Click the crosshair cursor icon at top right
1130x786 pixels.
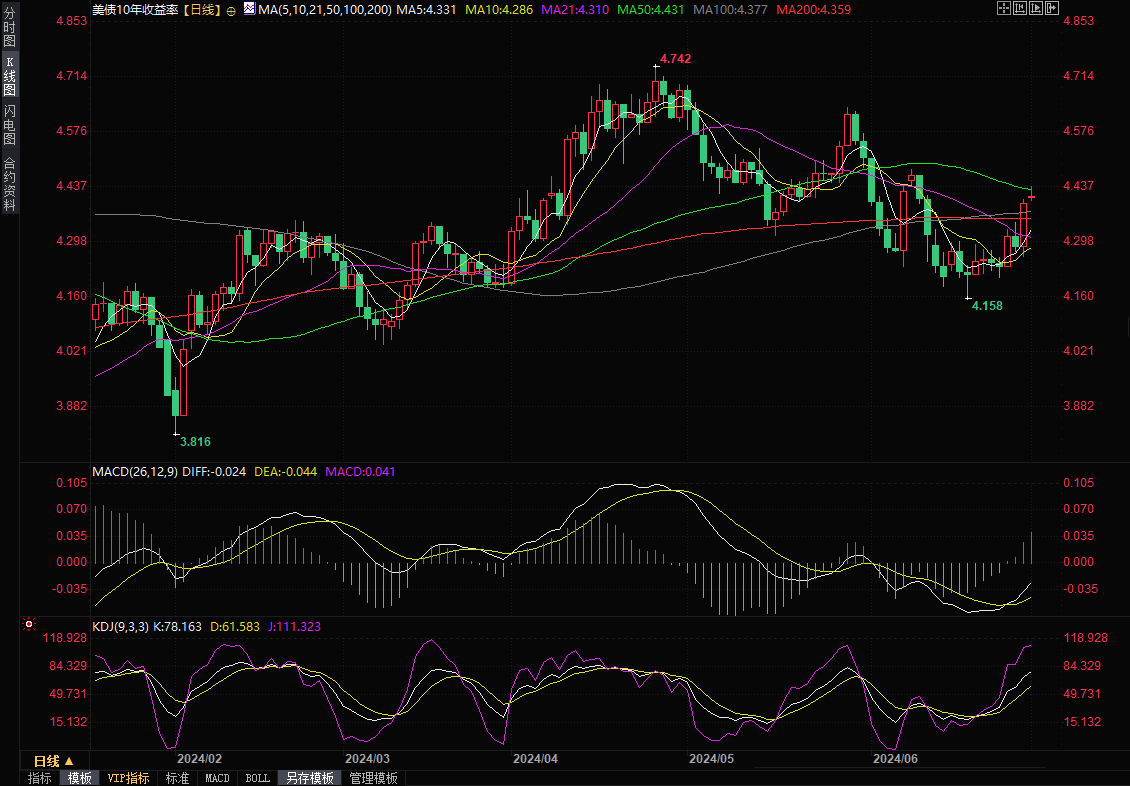click(1004, 8)
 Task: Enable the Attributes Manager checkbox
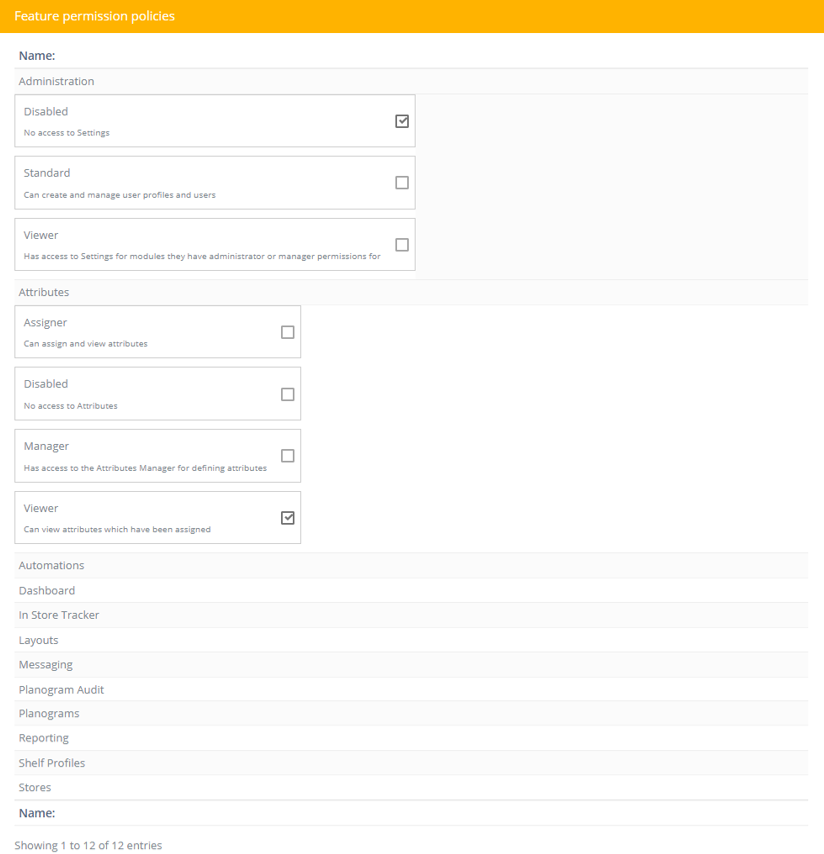[288, 455]
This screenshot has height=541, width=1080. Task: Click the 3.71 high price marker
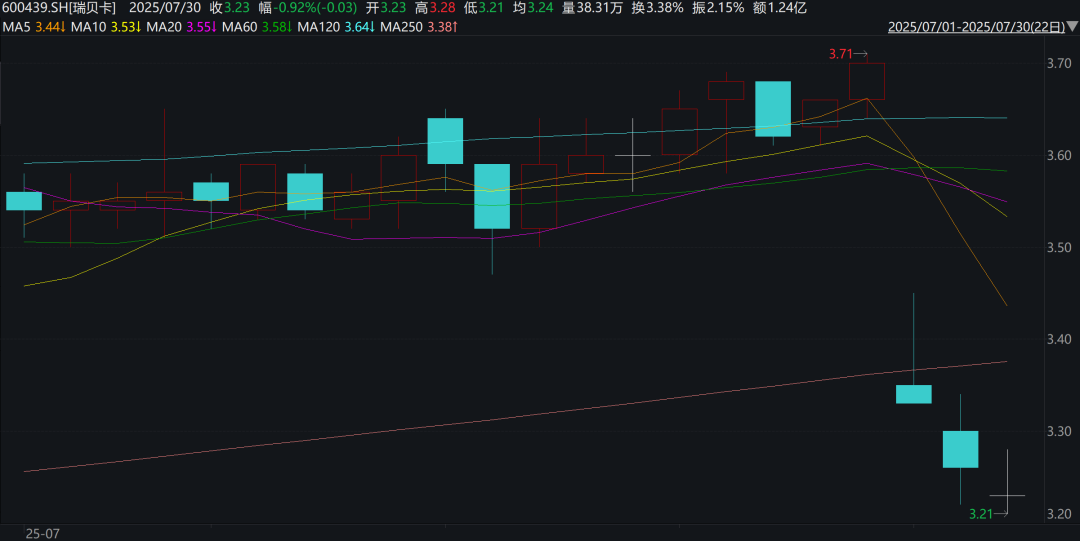pyautogui.click(x=847, y=54)
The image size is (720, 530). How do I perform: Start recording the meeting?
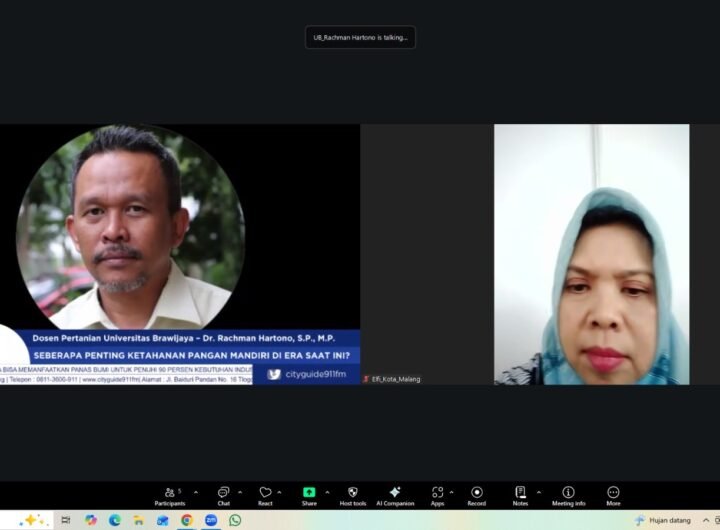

> Task statement:
Starting at the line that contains "1130x786 pixels.", restate every line through the end of the records exactly as written, but leave the pictures out.

> Written response:
1130x786 pixels.
click(1004, 8)
 Task: Enable the Attributes Manager checkbox
[288, 455]
This screenshot has height=541, width=1080. Task: Click the 3.71 high price marker
pyautogui.click(x=847, y=54)
The image size is (720, 530). How do I perform: Start recording the meeting?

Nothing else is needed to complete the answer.